Segment Start: Extracted information
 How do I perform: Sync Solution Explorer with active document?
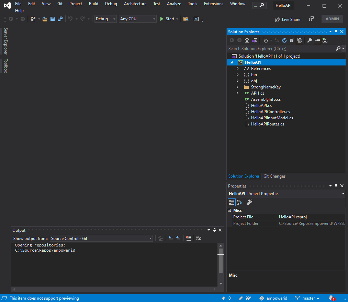(277, 40)
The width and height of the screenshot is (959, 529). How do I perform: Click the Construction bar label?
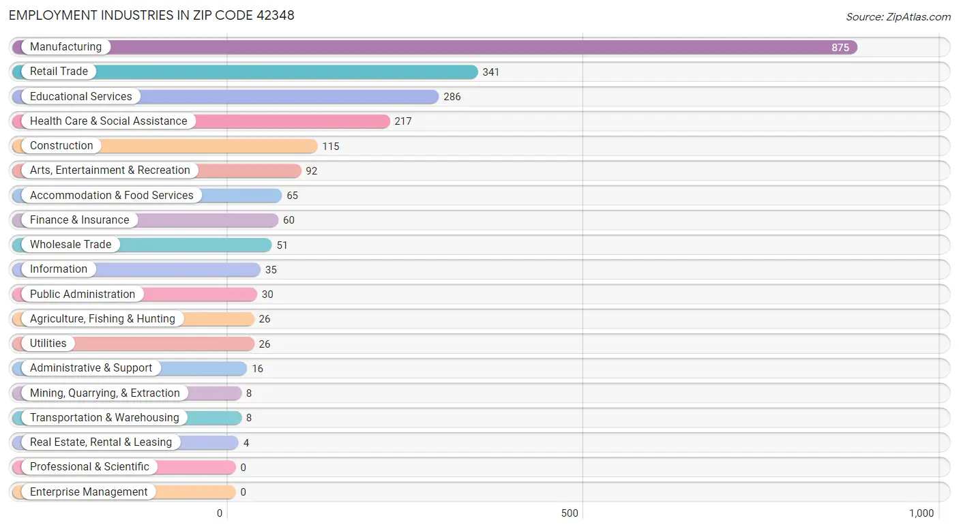(61, 146)
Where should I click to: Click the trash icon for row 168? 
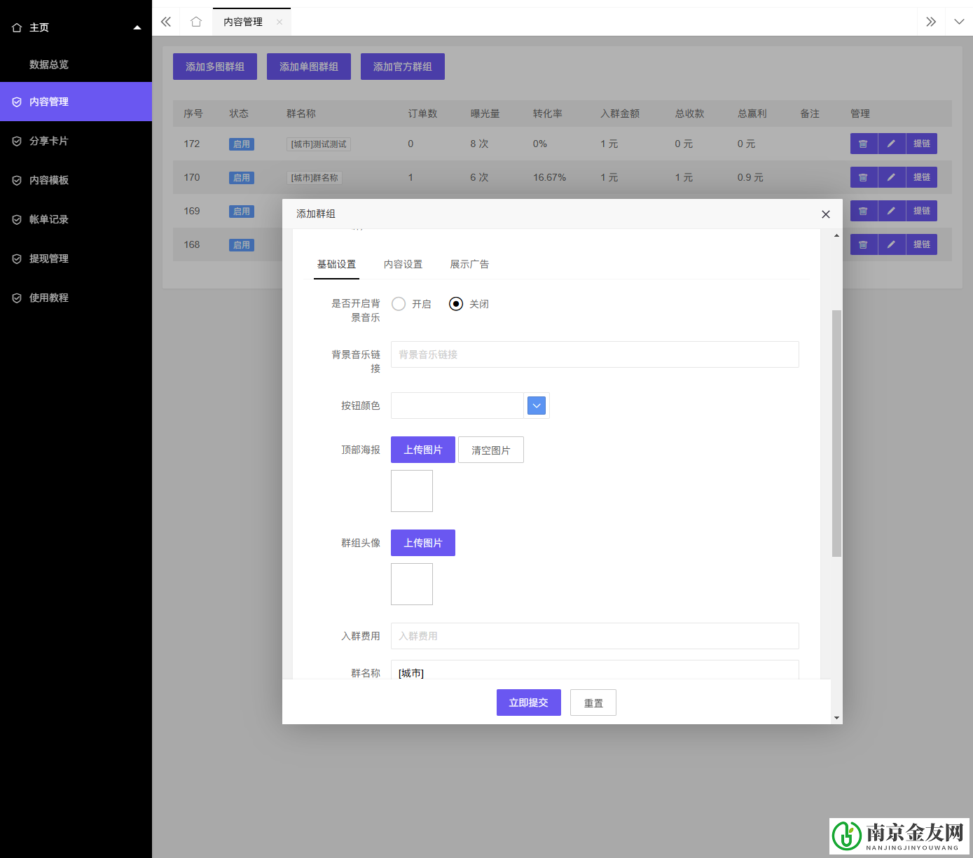(x=863, y=244)
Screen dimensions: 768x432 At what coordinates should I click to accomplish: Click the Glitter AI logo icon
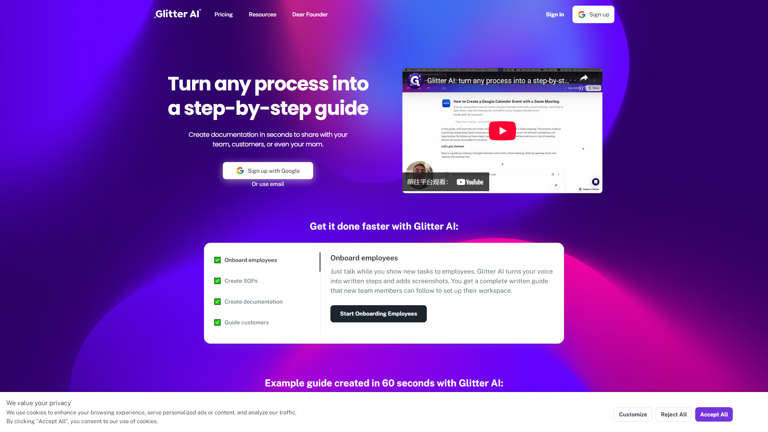(x=178, y=14)
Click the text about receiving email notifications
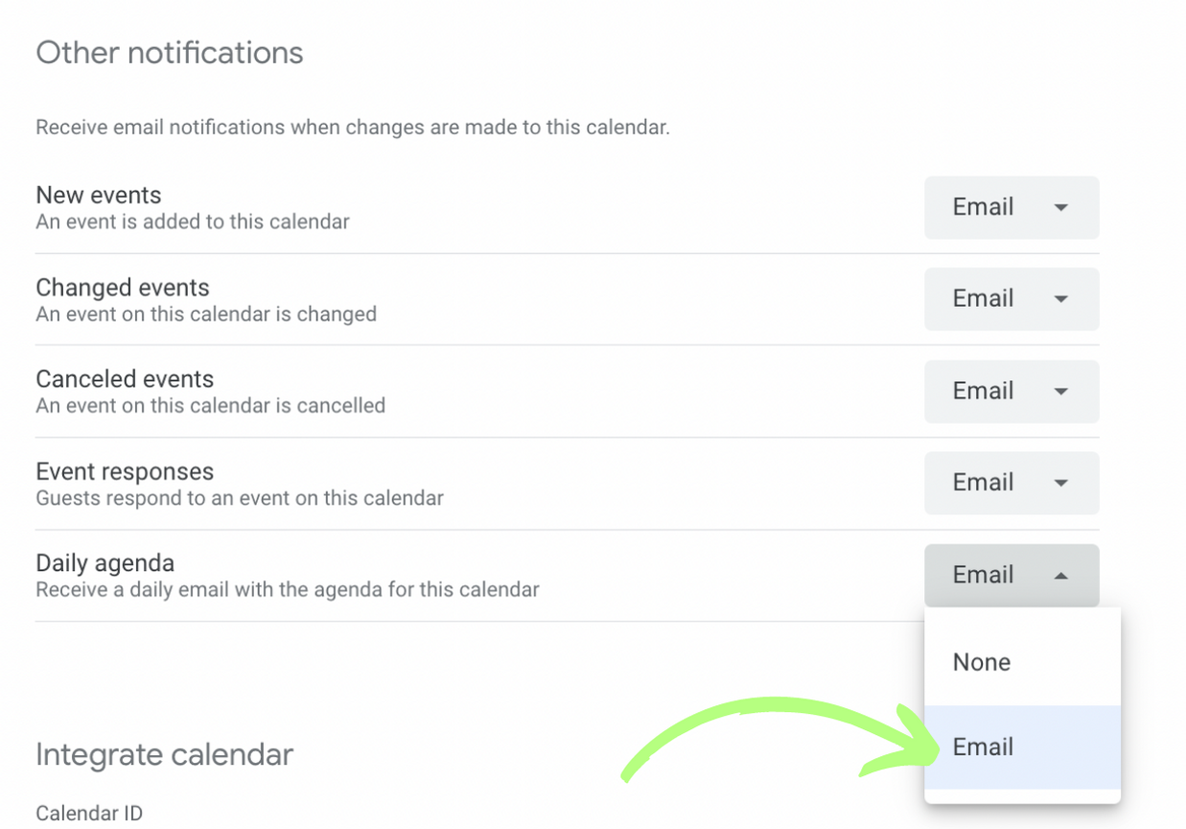The height and width of the screenshot is (829, 1186). 352,127
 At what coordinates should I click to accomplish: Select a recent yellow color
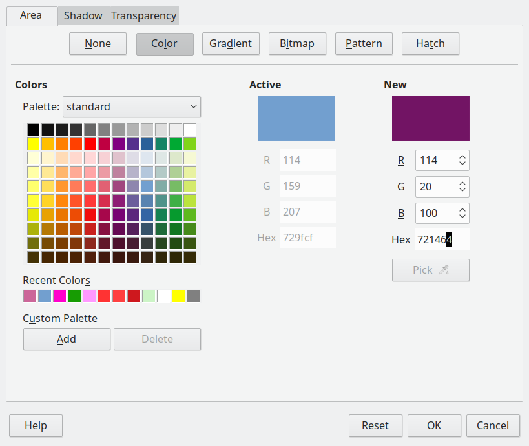179,296
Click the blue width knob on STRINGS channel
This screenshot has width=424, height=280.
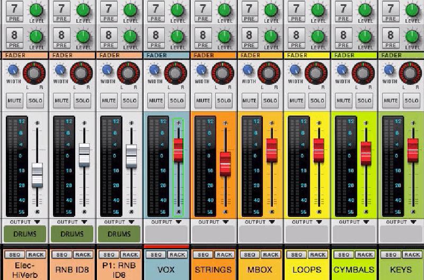pyautogui.click(x=201, y=70)
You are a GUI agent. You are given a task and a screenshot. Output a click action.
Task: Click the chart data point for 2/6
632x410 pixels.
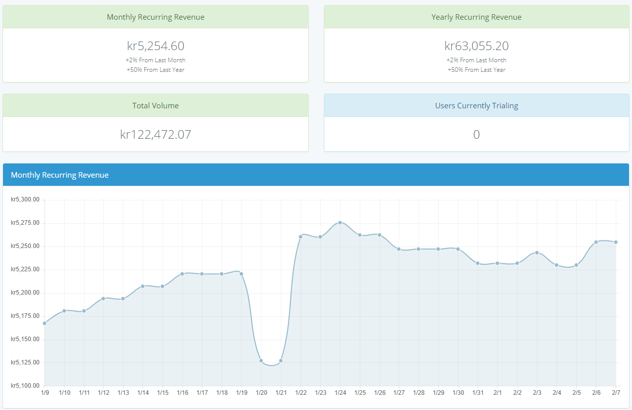tap(596, 242)
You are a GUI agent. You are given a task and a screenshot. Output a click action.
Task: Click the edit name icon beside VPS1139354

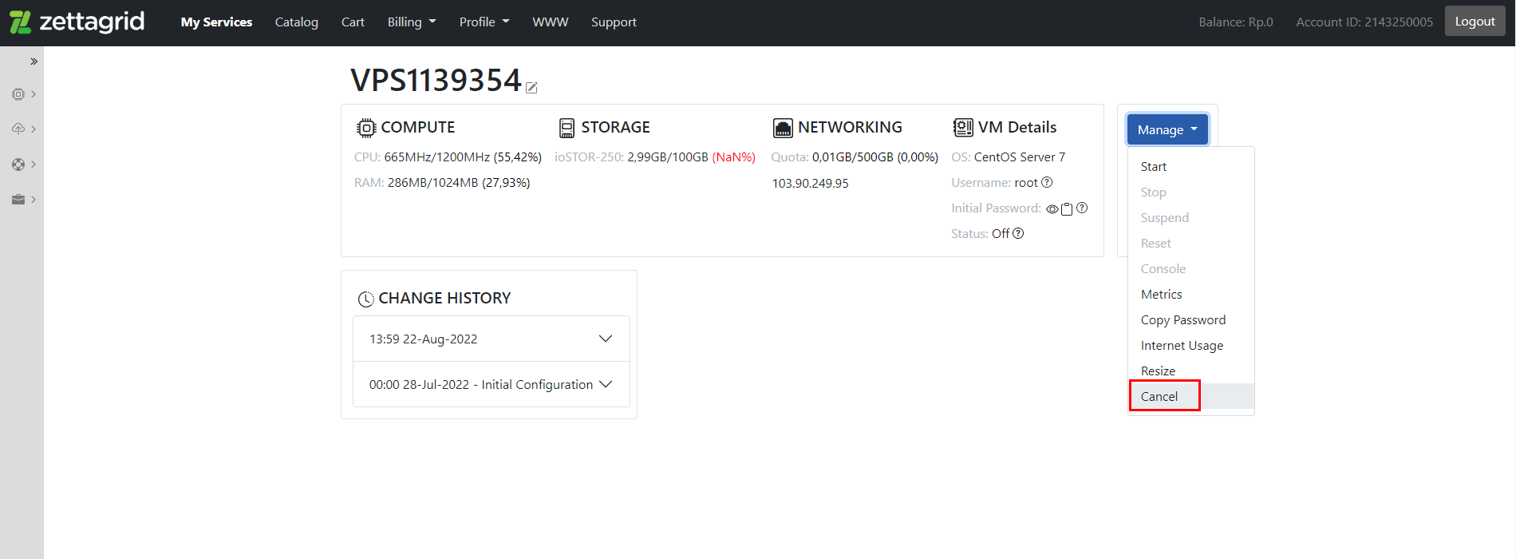[531, 88]
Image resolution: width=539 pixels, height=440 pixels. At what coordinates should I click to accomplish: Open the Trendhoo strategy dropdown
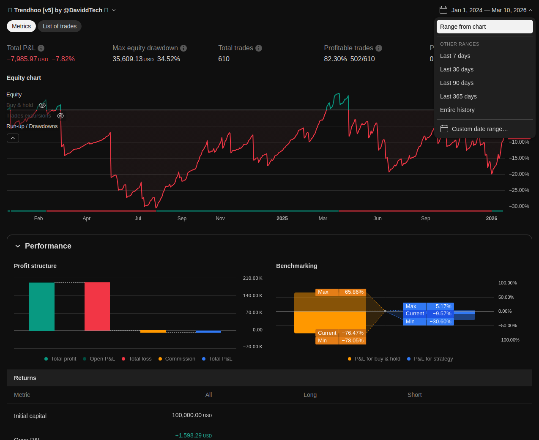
Segment End: Extracted information
* [Action item]:
Your copy should hold only the lines running from the one that contains "632x410 pixels." through the final line of the data; transcribe them exactly, both ends included, and leave pictures out.

* [Answer to this problem]:
632x410 pixels.
tap(596, 242)
You are a GUI agent. You are given a task and a screenshot. Output a click action.
Task: Click the edit name icon beside VPS1139354

[531, 88]
Image resolution: width=539 pixels, height=440 pixels. At what coordinates should I click to accomplish: Open the Trendhoo strategy dropdown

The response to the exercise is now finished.